2.3.3 Voorwaarden
In elk geval moet gegarandeerd zijn dat voor gebruik van de meter de technische waarden voor de
genoemde maximale waarden niet hoger zijn en dat de op het typeplaatje van de meter
opgedrukte gebruiksbepalingen voor de inbouwplaats aangehouden worden.
2.3.4 Voorzekeringen
Als voorzekering voor de meter zijn in de energieleidingen alleen overstroombeveiligingen van
hoogstens 80 A te installeren (bijv. zekeringautomaat).
2.3.5 Doorsnede leidingen
De te gebruiken leidingen zijn wat betreft de stroomdichtheid en bedradingsvoorwaarden te
bepalen, zodat zich de aders onder diverse omgevings- en belastingscondities niet meer dan
+55 °C, met een afstand van 20 cm tot de meter, kunnen opwarmen.
De belastbaarheid van kabels en leidingen is vastgelegd in DIN VDE 0298-4.
2.3.6 Schroefklemmen
Het klemvermogen van de stroom-/spannings- en nulklemmen bedraagt minimaal 2,5 mm² en
maximaal 25 mm².
Te gebruiken schroevendraaierpunt SL voor platte schroeven met een afmeting van 5,5 mm × 1,0
mm.
Aanbevolen aandraaimoment voor de M5-schroefklem is 2,5 Nm.
Het klemvermogen voor extra schroeven bedraagt minimaal 0,25 mm² en maximaal 1,5 mm².
Te gebruiken schroevendraaierpunt SL voor platte schroeven met een afmeting van 3,5 mm × 0,6
mm.
Aanbevolen aandraaimoment voor de M2,5-schroefklem is 0,4 Nm.

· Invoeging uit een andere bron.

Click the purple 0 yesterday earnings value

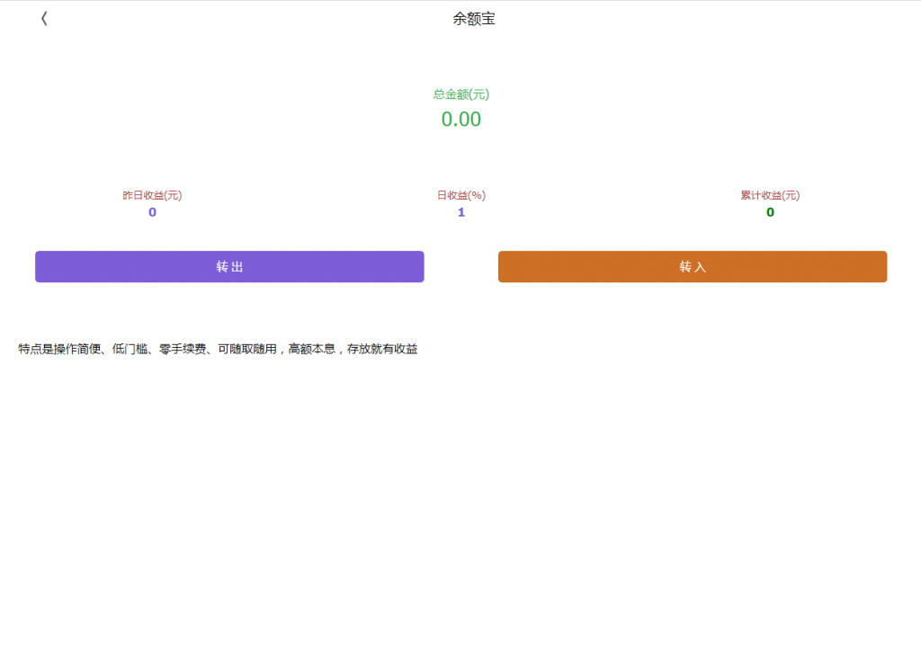151,212
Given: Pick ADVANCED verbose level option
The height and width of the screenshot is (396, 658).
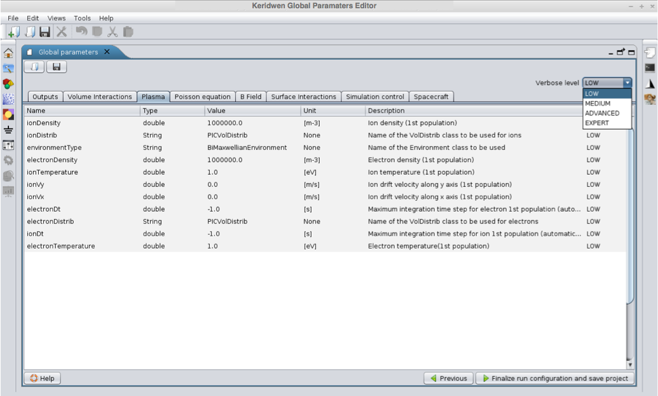Looking at the screenshot, I should (x=601, y=113).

Meerdere aders op een kabeleinde moeten voor het aanklemmen voorzien worden van een
geschikte adereindhuls.
De aandraaimomenten voor schroeven op de klemmen zijn opgegeven in DIN EN 60999-1.
2.4
Inbouw
De montage van de meter in een elektrotechnische installatie mag alleen in spannings- en
stroomloze toestand gebeuren. Voor de inbouw moeten steeds de plaatselijke normen,
veiligheidsvoorschriften en –maatregelen aangehouden worden. De meter mag alleen in een
installatie ingebouwd en met componenten verbonden worden die met de op het typeplaatje
opgedrukte waarden overeenkomen en aan de omgevingsvoorwaarden voldoen.

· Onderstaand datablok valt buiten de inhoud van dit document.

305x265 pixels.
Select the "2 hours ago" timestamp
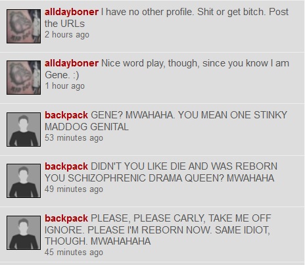pyautogui.click(x=67, y=35)
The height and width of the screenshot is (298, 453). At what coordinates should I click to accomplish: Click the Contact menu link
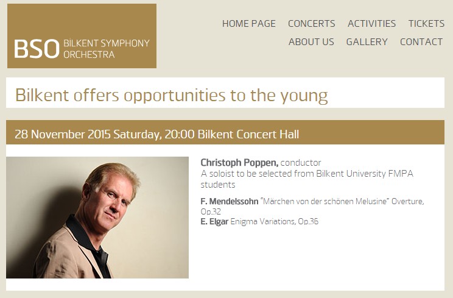(421, 42)
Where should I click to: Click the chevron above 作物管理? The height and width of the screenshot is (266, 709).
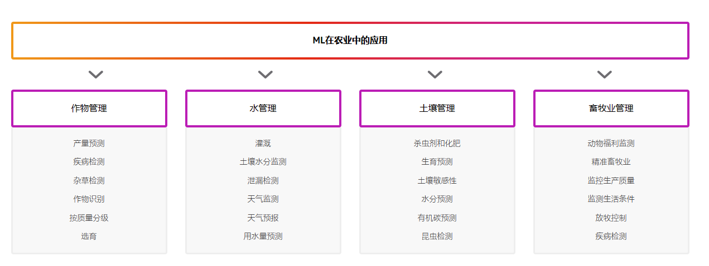pos(96,74)
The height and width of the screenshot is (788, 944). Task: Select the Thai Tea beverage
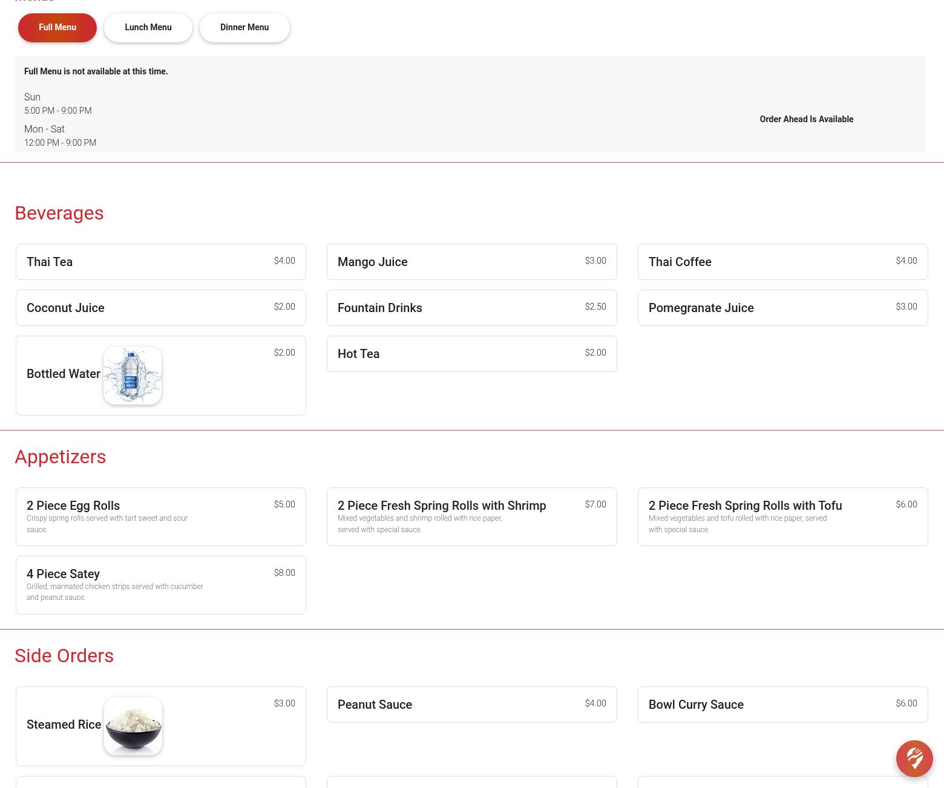(x=160, y=262)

De overstroombeveiliging moet aan de voorwaarden en de uitschakelbepalingen voldoen.
2.5
Controle na het installeren
Controle op overeenstemming van de meetstroom- en spanningsopgaven met de elektrische
aansluitwaarden.
Controleren of de inschakeling van de meter overeenkomt met de aansluitwijze en de weergave
van het schakelschema en of de noodzakelijke uitschakelvoorwaarden aangehouden zijn.
De overstroombeveiliging mag niet boven de maximale toegestane waarde komen. De
geïnstalleerde kabeldiameter voor de bedrading moet volgens de norm en volgens de
aansluitbepalingen uitgevoerd zijn.
De draadeinden moeten voldoende in de schroefklemmen van de meter ingevoegd zijn en de
schroeven met de noodzakelijke aandraaimomenten aangetrokken zijn.
Er mogen aan de klemposities geen blanke (niet geïsoleerde) aders uitsteken.
De afdekking voor de klemmen op de meter moet na de montage gesloten worden.